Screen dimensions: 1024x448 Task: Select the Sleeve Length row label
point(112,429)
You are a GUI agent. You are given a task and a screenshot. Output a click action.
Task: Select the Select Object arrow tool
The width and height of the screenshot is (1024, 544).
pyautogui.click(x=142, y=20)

★ ★ ★ ★ ★

Directive | How many lines in the entries above contain the word "Select", counting only case-sensitive matches? Reply with the number alone.

Response below | 2